## Listing
########################################

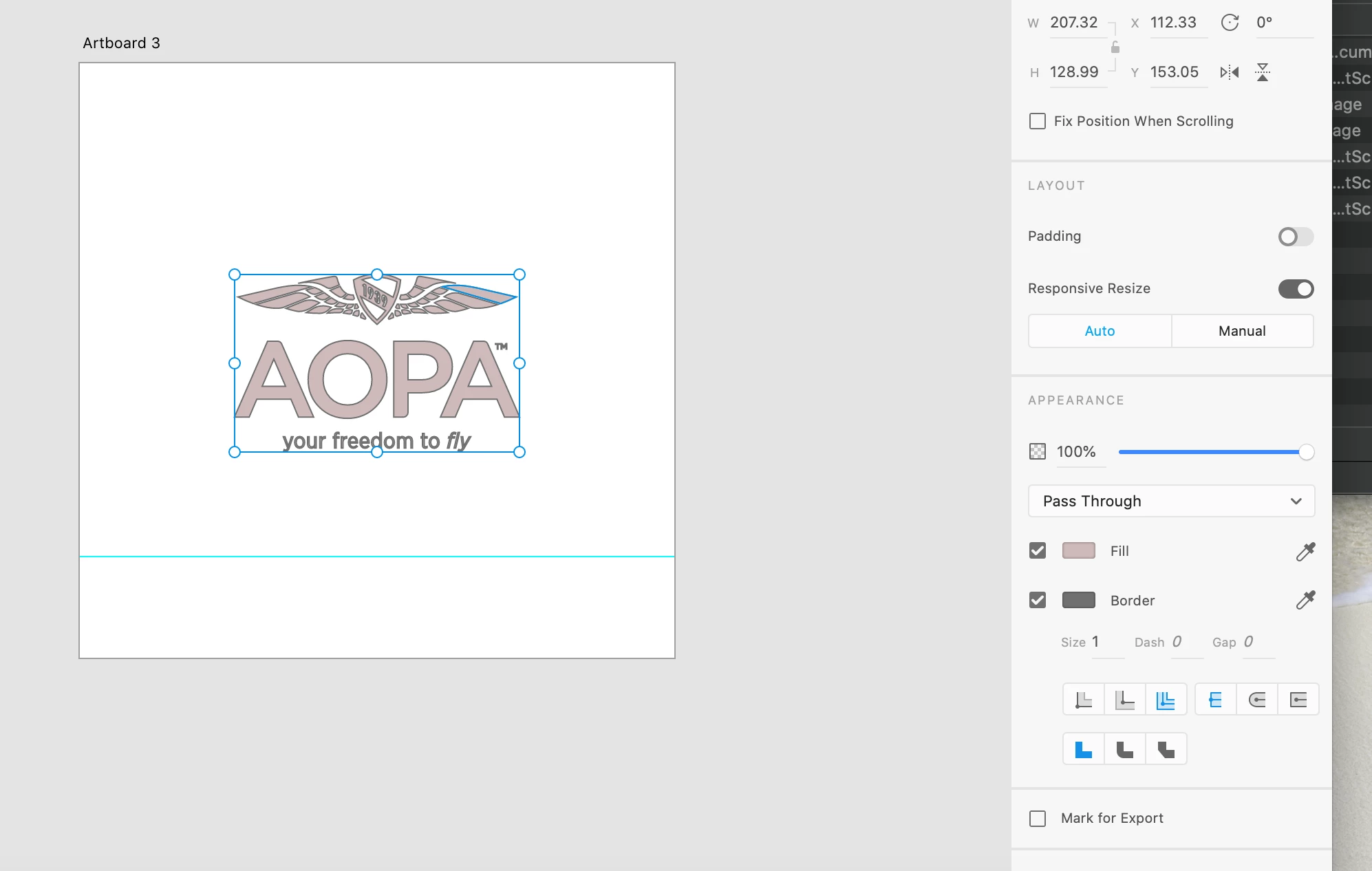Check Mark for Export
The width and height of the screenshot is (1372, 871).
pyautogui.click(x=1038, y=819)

########################################

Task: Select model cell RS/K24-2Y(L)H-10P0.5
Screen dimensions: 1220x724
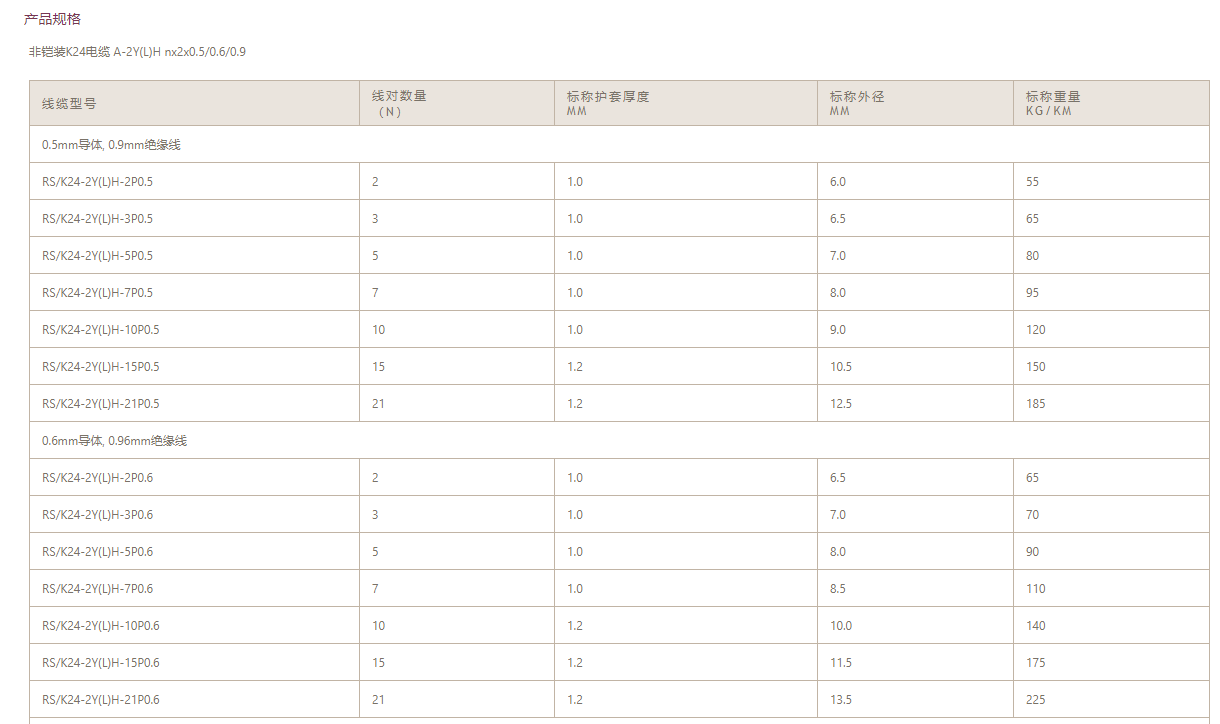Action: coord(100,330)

########################################

## Set problem
Rewrite the rows from the line with "Task: Select model cell RS/K24-2Y(L)H-10P0.5" up to and including the line with "Action: coord(100,330)", keeping the requests, and scale every coordinate in the answers by 0.95, rounding to whole numbers with halves going up. Leave the pictures out.

## Solution to this task
Task: Select model cell RS/K24-2Y(L)H-10P0.5
Screen dimensions: 1220x724
Action: coord(95,314)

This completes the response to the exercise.